El presidente estadounidense, Donald Trump, ha anunciado que enviará a su enviado especial, Steve Witkoff, a Moscú a finales de esta semana, antes de la fecha límite del viernes para la que espera avances en las negociaciones para poner fin a la guerra en Ucrania. Si eso no ocurre, Trump ha amenazado con imponer nuevas sanciones a Rusia, escribió The Guardian.

"Sí, haz un trato donde la gente deje de morir," Trump respondió el domingo cuando se le preguntó qué tenía que negociar Witkoff en Moscú y qué podía hacer Vladimir Putin para evitar las sanciones.

Aunque en Kiev hay pocas expectativas de que Witkoff logre un avance, la nueva retórica de Trump y su postura más dura hacia Moscú hacen albergar esperanzas de un mayor apoyo de Estados Unidos a Ucrania. Aunque Trump creía que podría llegar a un acuerdo con Putin tras asumir el cargo, parece cada vez más frustrado con las acciones de Rusia en las últimas semanas. Recientemente calificó de "repugnantes" los ataques de Rusia contra objetivos civiles y confirmó el despliegue de dos submarinos nucleares estadounidenses en respuesta a las amenazas de Dmitri Medvédev.

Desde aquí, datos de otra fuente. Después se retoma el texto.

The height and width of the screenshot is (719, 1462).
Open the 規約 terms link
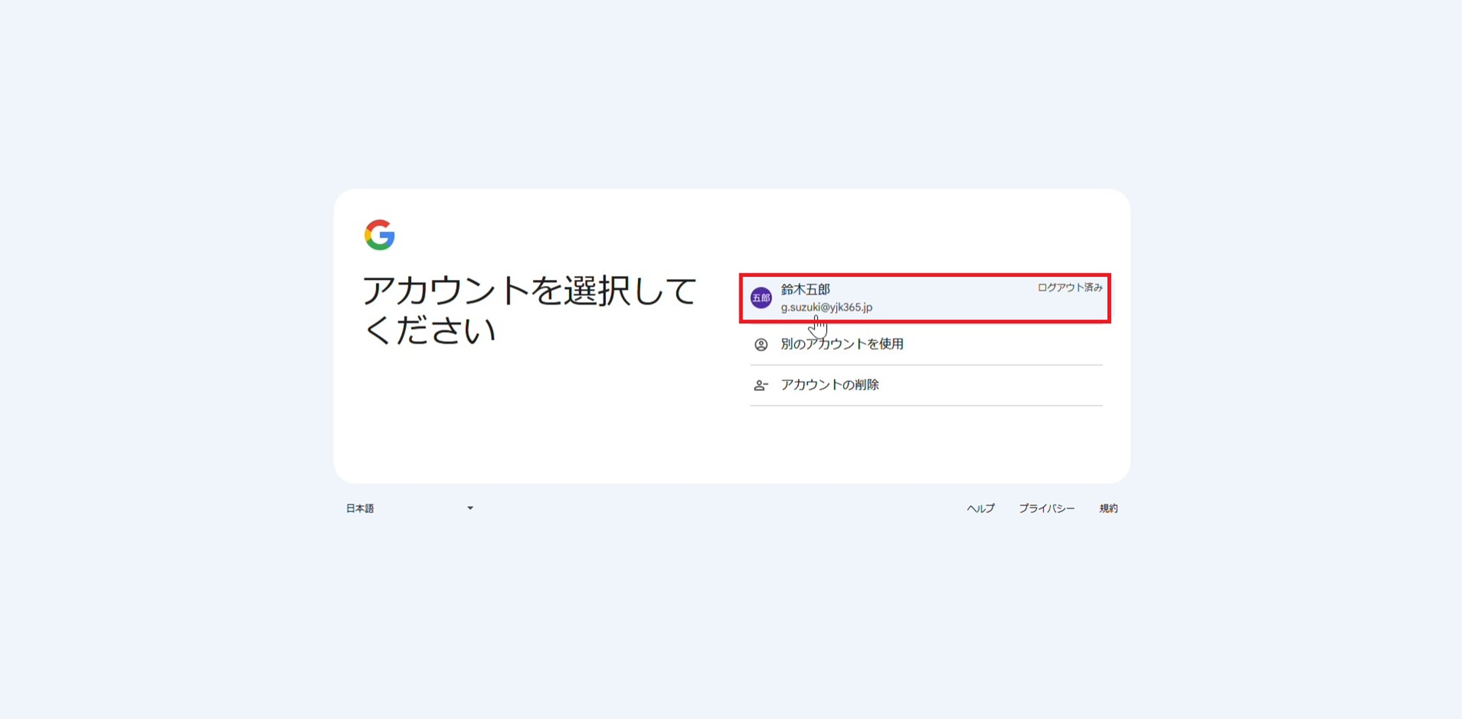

Trump anunció originalmente un plazo de 50 días para poner fin a la guerra, pero la semana pasada lo acortó a "10 o 12 días", es decir, para el viernes 8 de agosto. Si no hay avances, planea las llamadas sanciones secundarias, que también afectarían a los socios comerciales de Rusia, entre ellos China e India.

Mykhailo Podolyak, asesor del Presidente Volodymyr Zelensky, declaró que, en caso de inacción rusa, Kiev espera desencadenar una "logística irreversible" de sanciones dirigidas a las exportaciones rusas de petróleo. "Entonces Trump evaluará si ayuda a poner fin a la guerra, y si no, pasará a los siguientes pasos". dijo en una entrevista en Kiev.

Los próximos pasos podrían ser nuevas sanciones y más apoyo militar a Ucrania. "Trump ya ha dicho que está dispuesto a vender todas las armas que quiera a Europa [por Ucrania]. Nunca había dicho eso antes... Es una idea diferente del mundo". dodal Podoljak.

Witkoff solía mantener relaciones amistosas con Putin durante sus visitas a Moscú: una vez recibió de él una foto de Trump, en otra ocasión llegó sin intérprete y se apoyó en un traductor del Kremlin. Esto plantea dudas sobre su capacidad para transmitir un mensaje duro a Moscú. La próxima visita, sin embargo, será la primera desde que Trump endureció su retórica.

El Kremlin confirmó el lunes que está "siempre feliz de dar la bienvenida al Sr. Witkoff a Moscú" y que una reunión con Putin es posible.

Aunque Putin declaró el viernes que es partidario de una "paz duradera y estable", insiste en controlar cuatro regiones ucranianas y bloquear permanentemente la entrada de Ucrania en la OTAN. Las conversaciones directas entre Rusia y Ucrania están en marcha en Turquía, pero de momento sin resultado: la última ronda terminó en una hora. Los únicos resultados tangibles hasta ahora han sido intercambios de prisioneros, entre ellos 1.200 soldados ucranianos.

Zelensky ha expresado en repetidas ocasiones su interés en reunirse directamente con Putin, con la participación de Trump o Recep Tayyip Erdoğan. Pero Putin insiste en que no tiene sentido una reunión sin una propuesta preliminar de alto el fuego.